The great turf writer Joe Palmer, of The Blood-Horse,
called him “as near to living flame as horses get,” and
most American horsemen consider him to be the greatest
racehorse in American turf history. When Samuel Riddle
was offered a million dollars for Man o’ War, he answered
that “lots of men have a million dollars, but only one can
own Man o’ War.” Offered a blank check, he again
declined, saying:
“You go to France and bring back
the Tomb of Napoleon. You go to
India and buy the Taj Mahal. Then
I’ll put a price on Man o’ War.”
Every year, thousands of visitors flocked to Faraway
Farm in Kentucky to see the legendary horse and hear his
famous stud groom, Will Harbut, tell stories about the
champion. He always introduced his charge as “the mostest
horse that ever was” and insisted that Man o’ War had
never been beaten. When a guest asked about
the race with
Upset, Will Harbut always replied that since he himself
hadn’t seen it, the story of the 1919 Sanford Memorial
“must have been a lie.”
As a sire, Man o’ War’s success was phenomenal.

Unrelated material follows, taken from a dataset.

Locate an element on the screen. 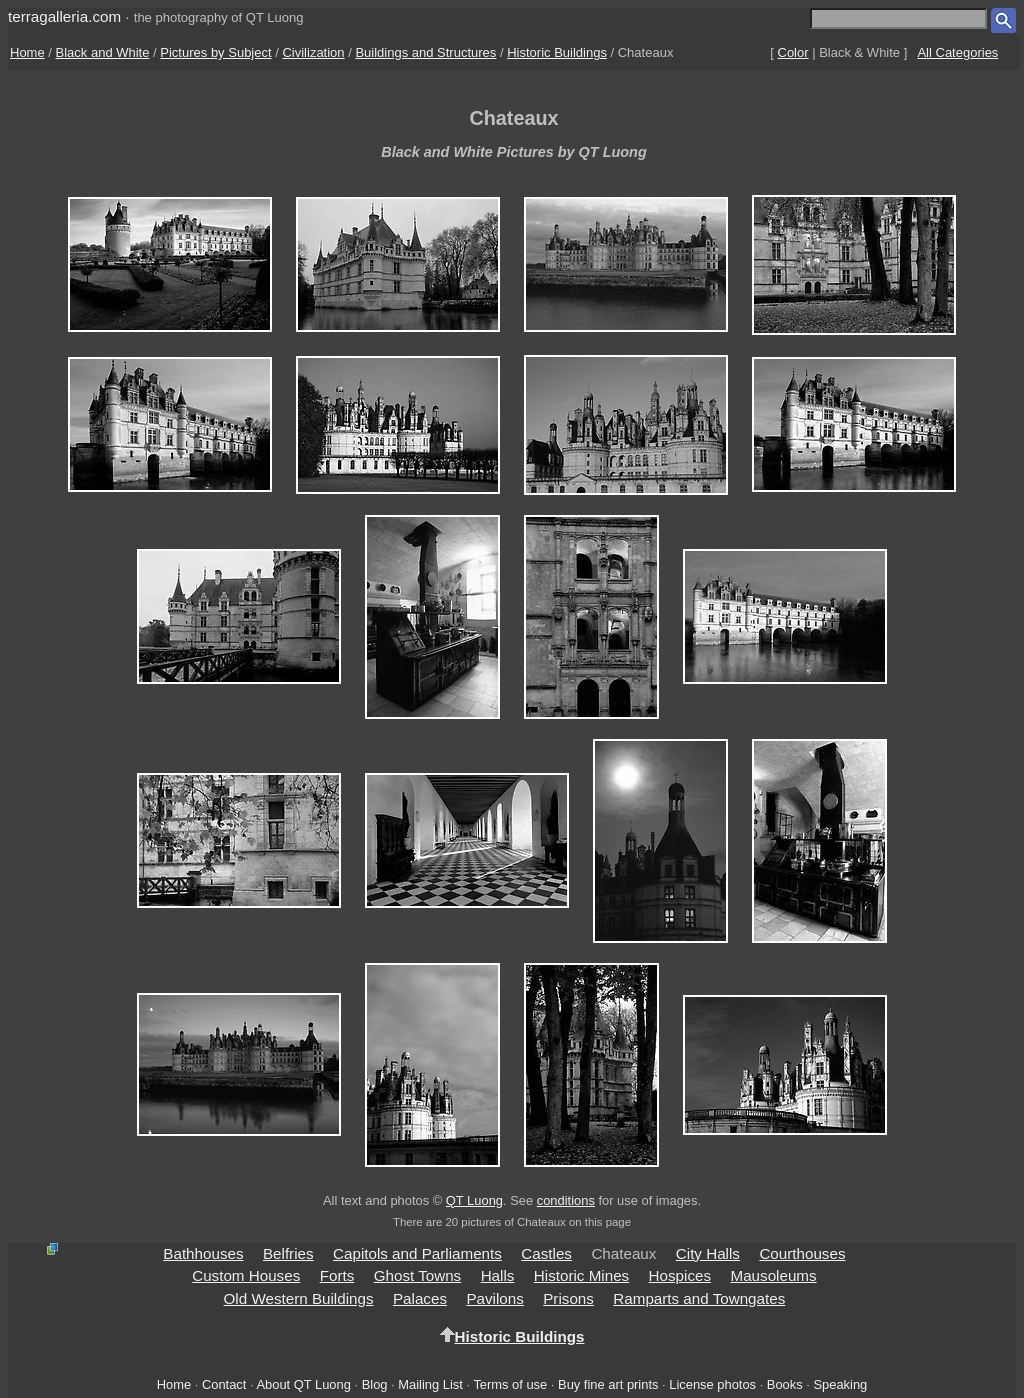  QT Luong is located at coordinates (474, 1200). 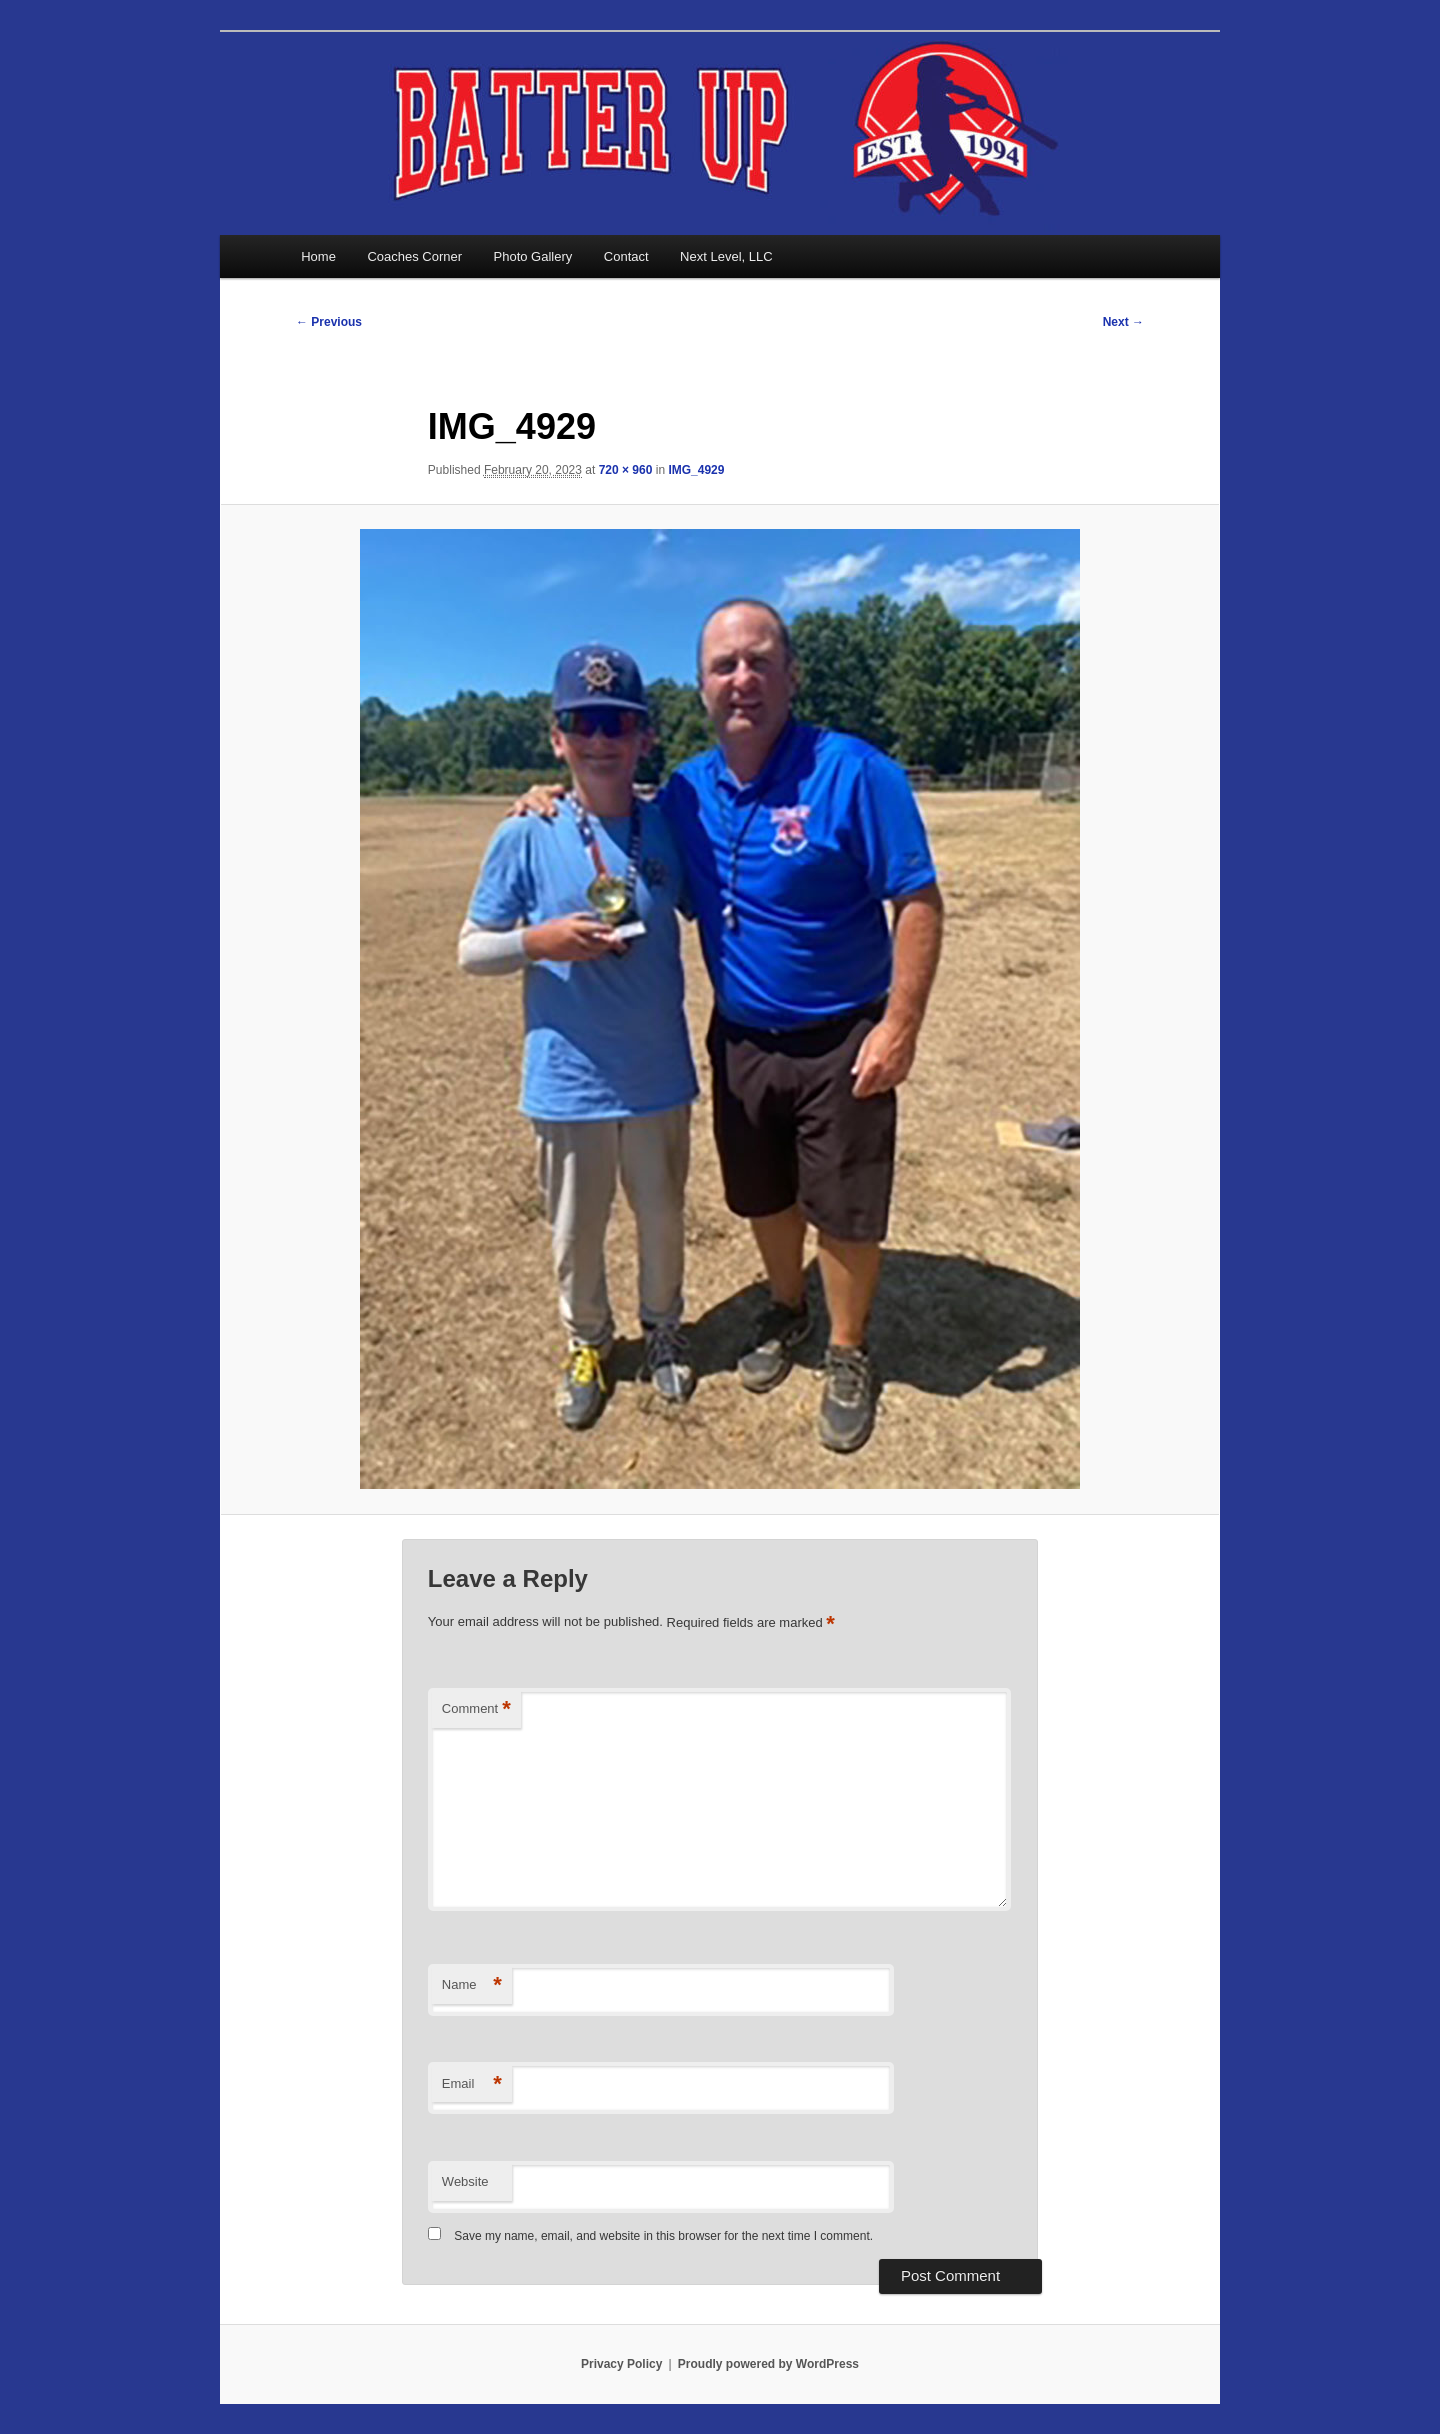 I want to click on Name, so click(x=472, y=1985). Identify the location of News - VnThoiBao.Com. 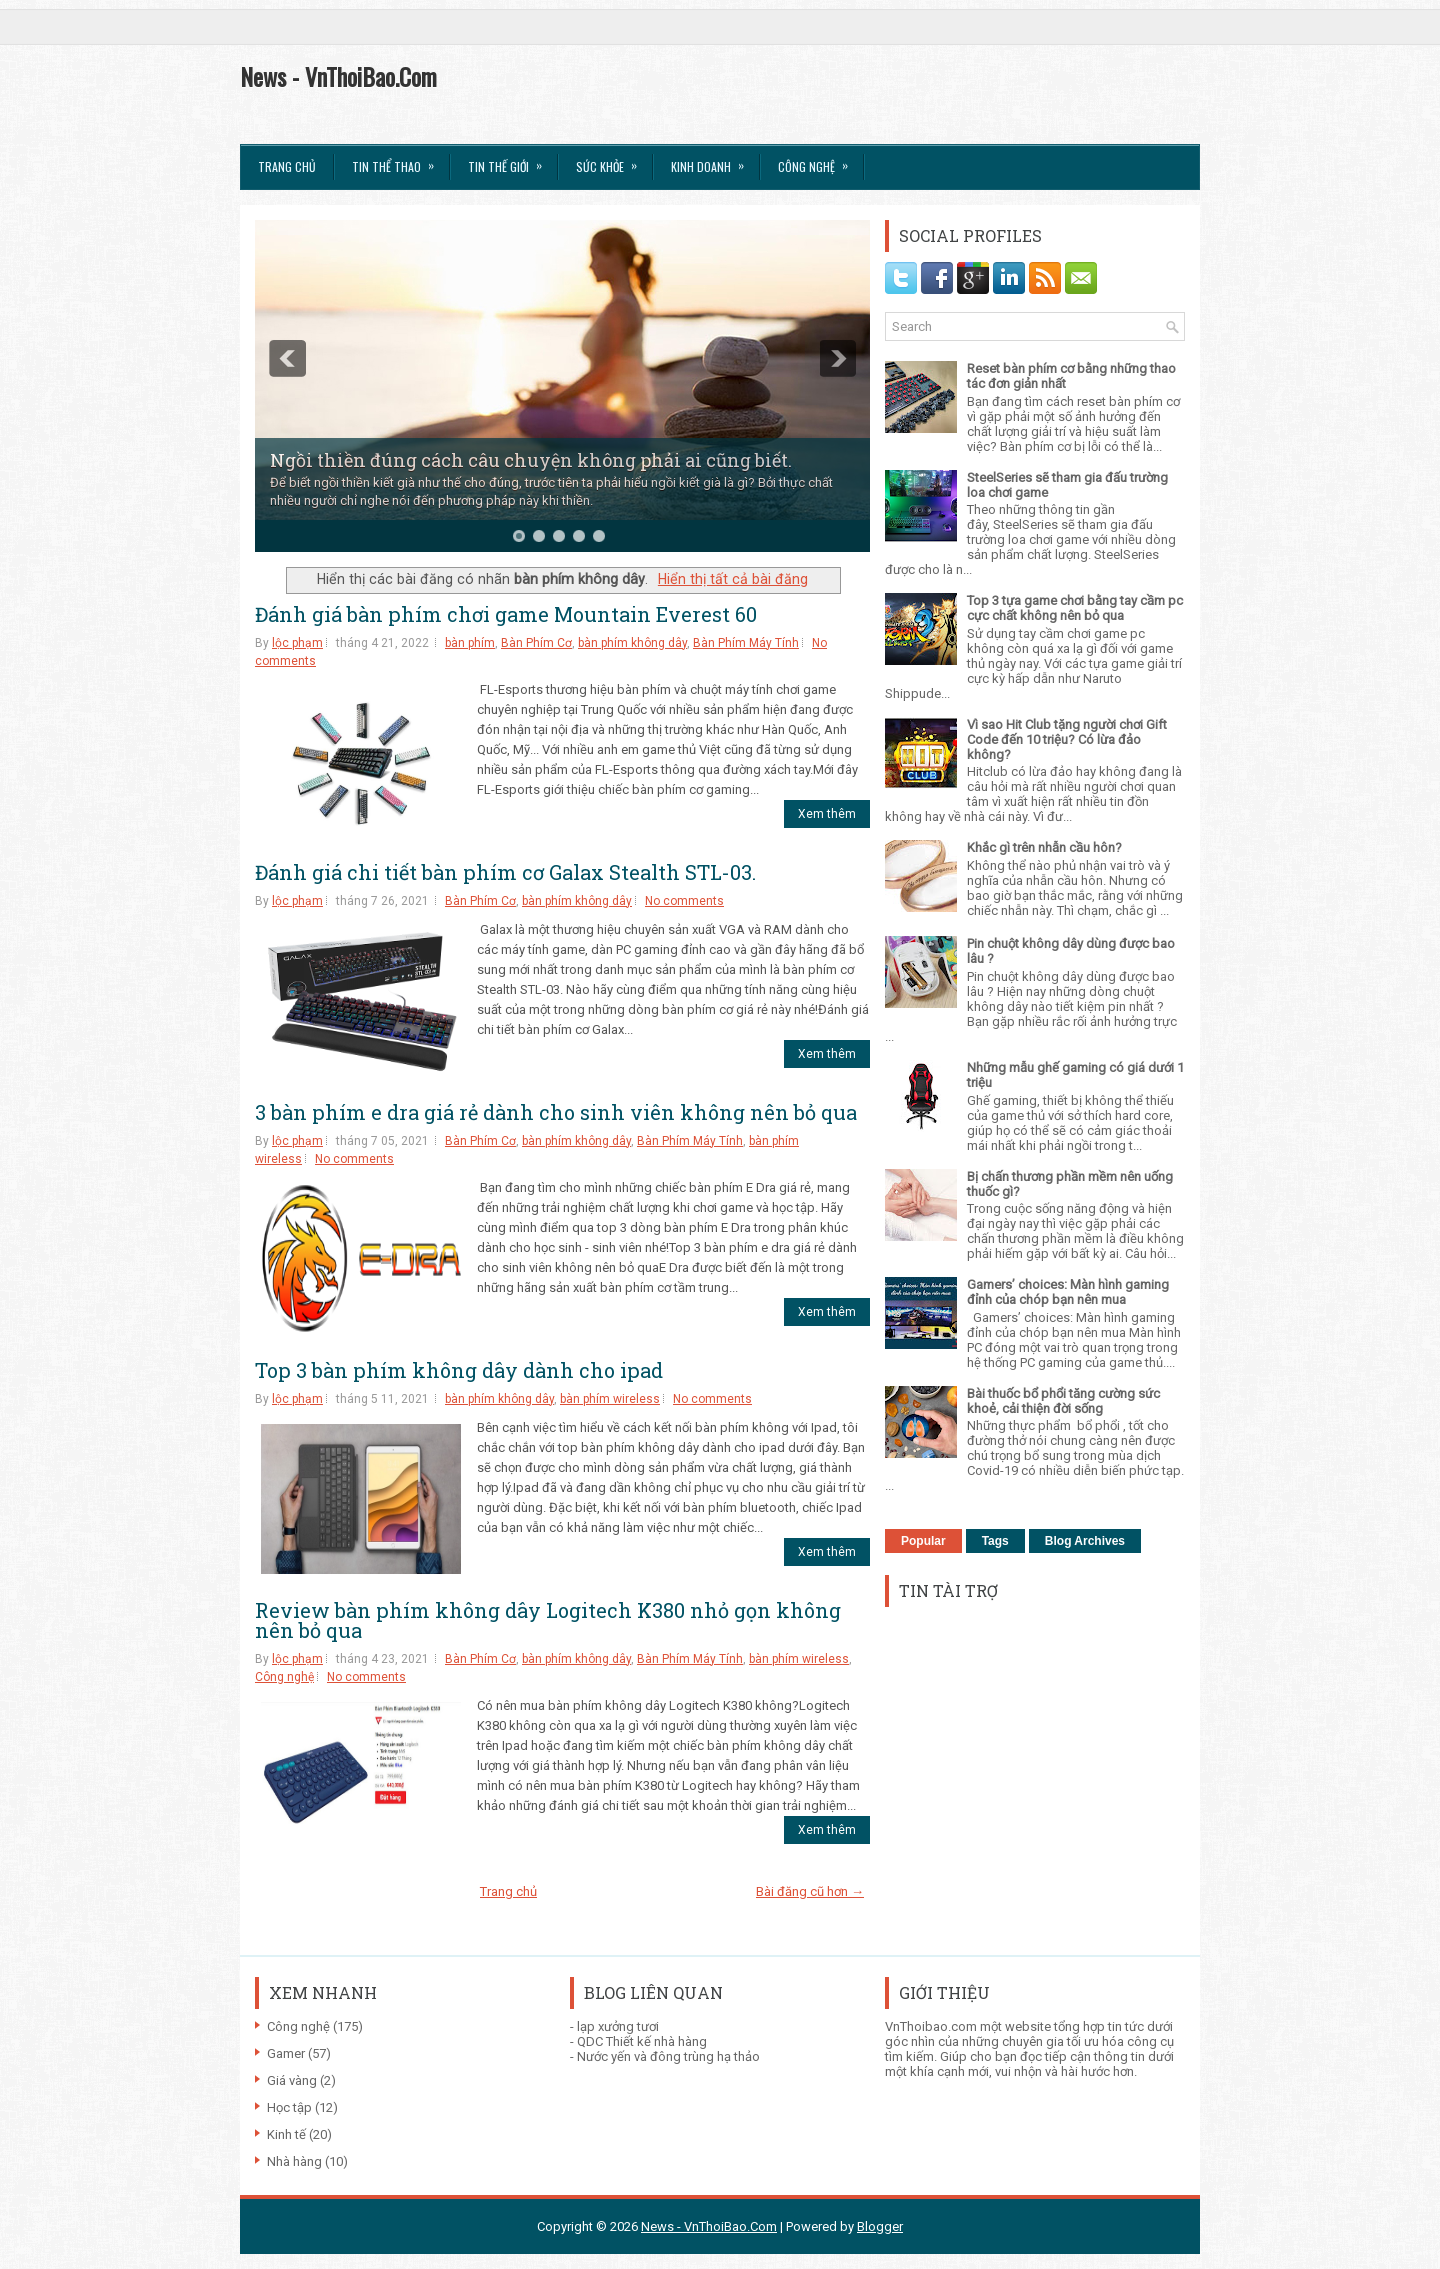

Despite the fact that the number, and some said the
quality, of the mares he covered was extremely limited,
Big Red managed to sire such champions as Crusader, whose
wins included the 1926 Belmont Stakes
and two runnings of
the Suburban Handicap; American Flag, winner of the 1925
Belmont Stakes; Clyde Van Dusen, the 1929 Kentucky Derby
winner; Bateau, the filly who won the 1929 Suburban
Handicap, and most famous of all, 1937 Triple Crown winner
War Admiral.
One son, Scapa Flow, soon brought honor to the colors
of Mrs. W.M. Jeffords, the owner of Golden Broom and
Hoodwink, by earning the 1926 Juvenile Championship. His
wins that season had included the Futurity Stakes. The
Jeffords also raced Bateau, Mars, Edith Cavell, and a number of other stakes
winners by Man o’ War.
Blockade, winner of three editions of the Maryland
Hunt Cup, and Battleship, winner of the 1938 Grand
National at Aintree, proved that the Man o’ Wars could
jump as well as they could run. Apparently Samuel
Riddle’s first evaluation of Man o’ War, the potential
hunter, was correct. Big Red’s offspring not only jumped
well on the steeplechase course, but also with some style,
as evidenced by the titles won by Holystone in the show
ring.
Man o’ War passed away on November 1, 1947 after
suffering a heart attack. More than two thousand people
attended the funeral, which was broadcast by radio. The
great stallion was the first horse to be embalmed, and is
now buried at the Kentucky Horse Park in Lexington.